Les dirigeants du secteur de l'énergie s'accordent sur la valeur d'une chaîne d'approvisionnement diversifiée et décrochée. Mais certains ont déclaré que la transition vers l'énergie propre serait plus facile si Washington pouvait maintenir les flux commerciaux et les relations amicales avec la Chine, où les produits sont souvent moins chers.

"Je crains vraiment que les États-Unis ne trouvent pas le moyen de parler à la Chine. Je pense qu'il est très important pour l'avenir du monde et la réduction des émissions de CO2 que, sur une question aussi cruciale que le climat, nous puissions au moins discuter ensemble", a déclaré Andy Marsh, PDG de la société Plug Power, spécialisée dans les piles à hydrogène.

"D'un autre côté, je pense que les nations doivent penser à leur propre indépendance énergétique, et il est vraiment important pour nous, démocraties libérales, de nous assurer que nous avons des chaînes d'approvisionnement intégrées et diversifiées", a-t-il ajouté.

Dans l'industrie minière, les tensions avec la Chine pourraient freiner les investissements dans des projets à long terme, y compris en Chine même, a déclaré Richard Adkerson, PDG de la société minière Freeport-McMoRan.

"La situation avec la Chine est très compliquée et il est clair que si elle débouchait sur une guerre commerciale majeure entre les États-Unis et la Chine, cela aurait un impact sur l'économie mondiale dans son ensemble", a-t-il déclaré.

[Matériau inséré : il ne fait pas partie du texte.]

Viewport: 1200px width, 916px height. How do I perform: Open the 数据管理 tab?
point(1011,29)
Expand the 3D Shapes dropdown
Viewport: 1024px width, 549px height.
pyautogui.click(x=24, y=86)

Ce risque "pèse actuellement sur notre industrie". C'est un autre facteur qui fait que les entreprises hésitent à investir dans des projets à long terme pour répondre à la future demande de cuivre", a-t-il ajouté. Le cuivre, utilisé dans tous les domaines, des véhicules électriques aux lignes électriques et aux réseaux de transmission, est essentiel à une société de plus en plus électrifiée.

Selon Takajiro Ishikawa, PDG de Mitsubishi Heavy Industries Americas, les États-Unis ne pourraient pas devenir totalement indépendants des composants fabriqués en Chine, tels que les électrolyseurs pour la production d'hydrogène, les batteries et les panneaux solaires.

"Il doit y avoir beaucoup plus de coopération entre les nations", a-t-il déclaré. "Pour que l'Amérique remporte son défi contre le changement climatique, vous ne pouvez pas tout construire au Japon ou aux États-Unis.

Les deux plus grandes économies du monde doivent combiner leur puissance industrielle et politique pour construire l'industrie énergétique du futur, ont déclaré certains participants.

"La Chine et les États-Unis doivent s'engager dans cette voie", a déclaré Mark Hutchinson, PDG de Fortescue Future Industries.

"En fin de compte, le commerce l'emporte sur tout.